Bogdan Vaštšuk était au centre, et lorsqu'on les a séparés, trois ou quatre autres étaient impliqués. Un centre d'entraînement est un lieu étroit, et les longues saisons le rétrécissent.
Un nom de plus sur la liste : Tulevik a posé la question que tout le football se pose au sujet de Artur Liivak. La réponse de Sillamae Kalev n’a pas changé — pour l’instant.
Un an plus tard, la langue n'est pas venue, la ville ne s'est pas ouverte, et il mange seul plus souvent que le Sillamae Kalev n'aimerait l'admettre. Cela se voit le samedi.
Régis était au centre, et lorsqu'on les a séparés, trois ou quatre autres étaient impliqués. Un centre d'entraînement est un lieu étroit, et les longues saisons le rétrécissent.
« La signature la plus facile de ma carrière. » Leomir et Tulevik s'accordent pour 1 années de plus, et l'entraîneur peut désormais construire autour de lui plutôt que penser à le remplacer.
Joonas Puri a 17 ans, et Tulevik l'a recruté pour le joueur qu'il sera plutôt que pour celui qu'il est. L'équipe première peut attendre ; l'intérêt d'une telle opération, ce sont les années qu'elle achète.

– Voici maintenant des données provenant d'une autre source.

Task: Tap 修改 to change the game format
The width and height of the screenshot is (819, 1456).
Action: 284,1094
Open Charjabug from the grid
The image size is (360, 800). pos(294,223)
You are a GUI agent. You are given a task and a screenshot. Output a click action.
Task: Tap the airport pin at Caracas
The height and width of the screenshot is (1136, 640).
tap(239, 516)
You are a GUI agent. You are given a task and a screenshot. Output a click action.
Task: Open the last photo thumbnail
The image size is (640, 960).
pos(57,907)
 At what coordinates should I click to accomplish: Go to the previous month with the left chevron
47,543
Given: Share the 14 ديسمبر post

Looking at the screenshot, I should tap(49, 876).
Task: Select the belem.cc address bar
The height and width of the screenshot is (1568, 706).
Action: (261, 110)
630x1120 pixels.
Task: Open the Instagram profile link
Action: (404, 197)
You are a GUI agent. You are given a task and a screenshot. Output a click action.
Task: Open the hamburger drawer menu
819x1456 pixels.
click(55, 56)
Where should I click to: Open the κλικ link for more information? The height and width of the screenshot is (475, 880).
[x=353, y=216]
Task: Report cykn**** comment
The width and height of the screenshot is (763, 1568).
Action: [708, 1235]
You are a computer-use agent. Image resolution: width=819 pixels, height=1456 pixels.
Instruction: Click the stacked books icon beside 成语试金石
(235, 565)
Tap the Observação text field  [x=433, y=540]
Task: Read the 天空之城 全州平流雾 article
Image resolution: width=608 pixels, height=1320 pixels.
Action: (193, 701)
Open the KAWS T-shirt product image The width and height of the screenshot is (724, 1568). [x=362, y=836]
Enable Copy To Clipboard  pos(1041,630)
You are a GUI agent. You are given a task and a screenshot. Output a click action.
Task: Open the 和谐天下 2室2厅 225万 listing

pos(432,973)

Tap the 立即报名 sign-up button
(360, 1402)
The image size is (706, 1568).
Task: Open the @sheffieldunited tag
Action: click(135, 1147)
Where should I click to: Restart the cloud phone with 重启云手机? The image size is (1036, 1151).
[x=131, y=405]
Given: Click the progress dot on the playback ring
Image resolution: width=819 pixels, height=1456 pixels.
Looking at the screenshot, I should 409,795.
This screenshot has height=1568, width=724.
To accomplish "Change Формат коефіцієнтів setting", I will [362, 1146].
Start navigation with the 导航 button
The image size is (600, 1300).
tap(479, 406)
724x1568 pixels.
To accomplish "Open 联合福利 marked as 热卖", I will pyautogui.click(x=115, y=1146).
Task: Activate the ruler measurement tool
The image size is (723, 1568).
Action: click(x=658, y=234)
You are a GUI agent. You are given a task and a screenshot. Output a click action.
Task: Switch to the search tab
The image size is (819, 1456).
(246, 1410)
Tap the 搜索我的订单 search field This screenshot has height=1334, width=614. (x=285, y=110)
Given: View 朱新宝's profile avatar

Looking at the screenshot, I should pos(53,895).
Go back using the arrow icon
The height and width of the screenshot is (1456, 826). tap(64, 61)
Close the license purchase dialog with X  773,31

« Ce n’est pas de la colère. J’y pense depuis des mois, et rien de ce qui s’est passé récemment n’a changé mon avis. » La demande est posée sur un bureau de Sillamae Kalev, et elle ne sera pas retirée.
Il ne s'agissait pas de football, et tous ceux qui ont vu la scène le savent. Deux hommes qui doivent jouer ensemble samedi se sont dit cette semaine au Sillamae Kalev des choses qui prendront plus d'une semaine à effacer.
« La signature la plus facile de ma carrière. » Ebrima Jarju et Sillamae Kalev s'accordent pour 4 années de plus, et l'entraîneur peut désormais construire autour de lui plutôt que penser à le remplacer.
Il ne s'agissait pas de football, et tous ceux qui ont vu la scène le savent. Deux hommes qui doivent jouer ensemble samedi se sont dit cette semaine au Sillamae Kalev des choses qui prendront plus d'une semaine à effacer.
« L’entraîneur n’a pas employé beaucoup de mots, et il n’en avait pas besoin. » Taijo Igonen a sa réponse de Sillamae Kalev ; ce qu’il en fera est l’histoire du prochain mercato.
Il ne s'agissait pas de football, et tous ceux qui ont vu la scène le savent. Deux hommes qui doivent jouer ensemble samedi se sont dit cette semaine au Sillamae Kalev des choses qui prendront plus d'une semaine à effacer.
33 jours, dit l’examen — et les examens sont plus cléments que la réalité. Les matchs de cette période viennent de devenir le travail de quelqu’un d’autre.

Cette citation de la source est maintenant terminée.